I have set up nfs server and and it works fine. The folders I want to share appear on the other machines, but I have a permission problem. I have given the shares I wanted to be accessible for other users/guest a 777. On one share this works fine, but on a Ubuntu box, the share is not possible to write to. Can anybody tell me where to look for setting the permissions right?
dag@opensuse:~> ls -ld /home/dag/Downloads
drwxrwxrwx 2 dag users 56 Jun 7 21:27 /home/dag/Downloads
dag@opensuse:~> ls -ld /home/dag/Music
drwxr-xrwx 91 dag users 8192 Jun 7 21:27 /home/dag/Music
dag@opensuse:~> ls -ld /home/dag/Public
drwxrwxrwx 3 dag users 20 Jun 9 14:12 /home/dag/Public
When your problem is that you can not write to the NFS mounted file system on the client, that is rather obvious to me.
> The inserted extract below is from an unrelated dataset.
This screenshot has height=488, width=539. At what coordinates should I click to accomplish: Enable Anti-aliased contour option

You have exported it read-only!
PS, I have send you a PM about the using of CODE tags in posts.
Thanx. I removed the “ro” in Yast on the shared folders (nfs server). Do I have to do something more than save this in the program? Because I just saved the right parameters, but the lock has not gone from the mounted folders.
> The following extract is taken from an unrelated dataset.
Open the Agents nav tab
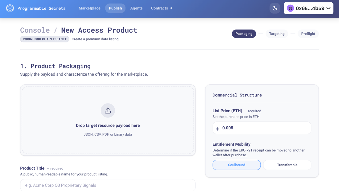 [x=136, y=8]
Hm, it could be that /home/dag on the client has a different owner then /home/dag on the server. The username dag is not the deciding factor here. The useriid (UID) is.
It is a pity that you seem not to be able to answer more then once every 24 hours. That does not speed up the discussion
As you see from your listing the groupname users has in one system the GID 1000 and in the other one 100. Which means that they are in fact different groups. That is something that will hamper cross system ownership/permissions. The usage of NFS assumes a rather tight connection between the systems involved, special in the aspect of user/group administration. That is the reason why, in bigger shops (many systems, users, groups) a centralized user/group administration system like NIS is preferred.
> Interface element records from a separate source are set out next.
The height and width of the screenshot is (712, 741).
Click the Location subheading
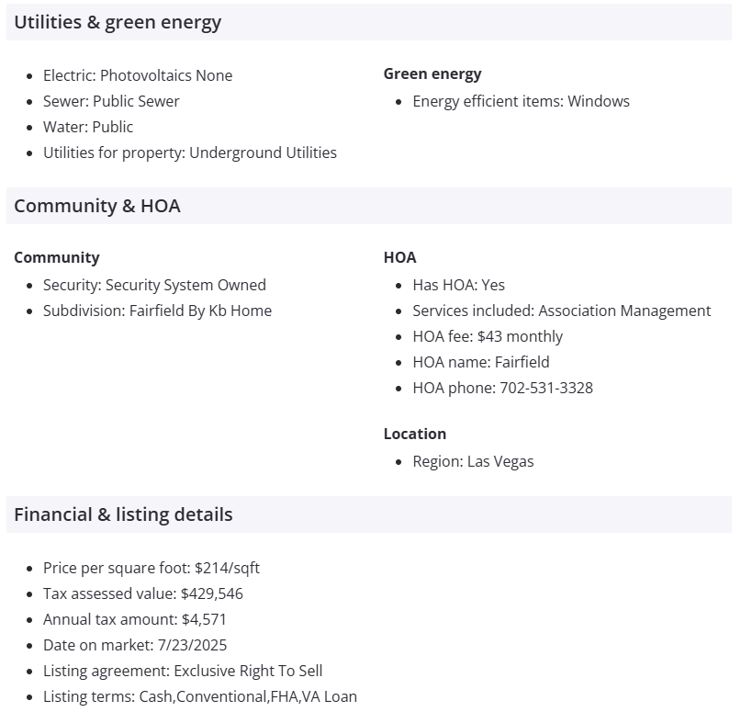(x=415, y=434)
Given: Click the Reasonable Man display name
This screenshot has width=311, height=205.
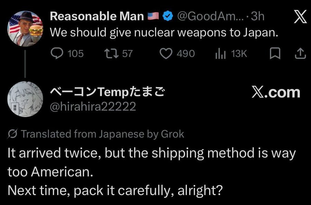Looking at the screenshot, I should tap(97, 16).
In your case (two or maybe three systems) doing this without things like NIS is not to difficult, but it must be done. Thus my advice is to synchronize this. Users and groups that are supposed to represent the same human (or logical) users and their grouping should have the same UID resp. GID (and preferable the same, unique over all systems, username/groupname to avoid confuson).
Changing a GID (e.g. from 100 to 1000) is however something that should be planed and executed carefully.
Apart from this, I have another check that you can do: see if the mount is not read-only on the client:
I will check in to see yout reply and respond quickly:)
dag@AONE:~$ mount | grep nfs
192.168.1.6:/home/dag/Public on /home/dag/public@opensuse type nfs4 (rw,relatime,vers=4.0,rsize=8192,wsize=8192,namlen=255,hard,proto=tcp,port=0,timeo=600,retrans=2,sec=sys,clientaddr=192.168.1.5,local_lock=none,addr=192.168.1.6)
192.168.1.6:/home/dag/Downloads on /home/dag/nedlastinger@opensuse type nfs4 (rw,relatime,vers=4.0,rsize=8192,wsize=8192,namlen=255,hard,proto=tcp,port=0,timeo=600,retrans=2,sec=sys,clientaddr=192.168.1.5,local_lock=none,addr=192.168.1.6)
Can you see anything in here which tells that the folders are read only?
I asked for cd /home/dag/public@opensuse (an absolute path), you did cd public@opensuse, a relative path that may or may not end up on the same place;
I asked for four (4) statements in a sequence, I only see three (3), where is the ls -l?
I asked for touch somefile, you made it touch tread, why?
I looks as if tread already exists, but I can not check because of the missing output from ls -l.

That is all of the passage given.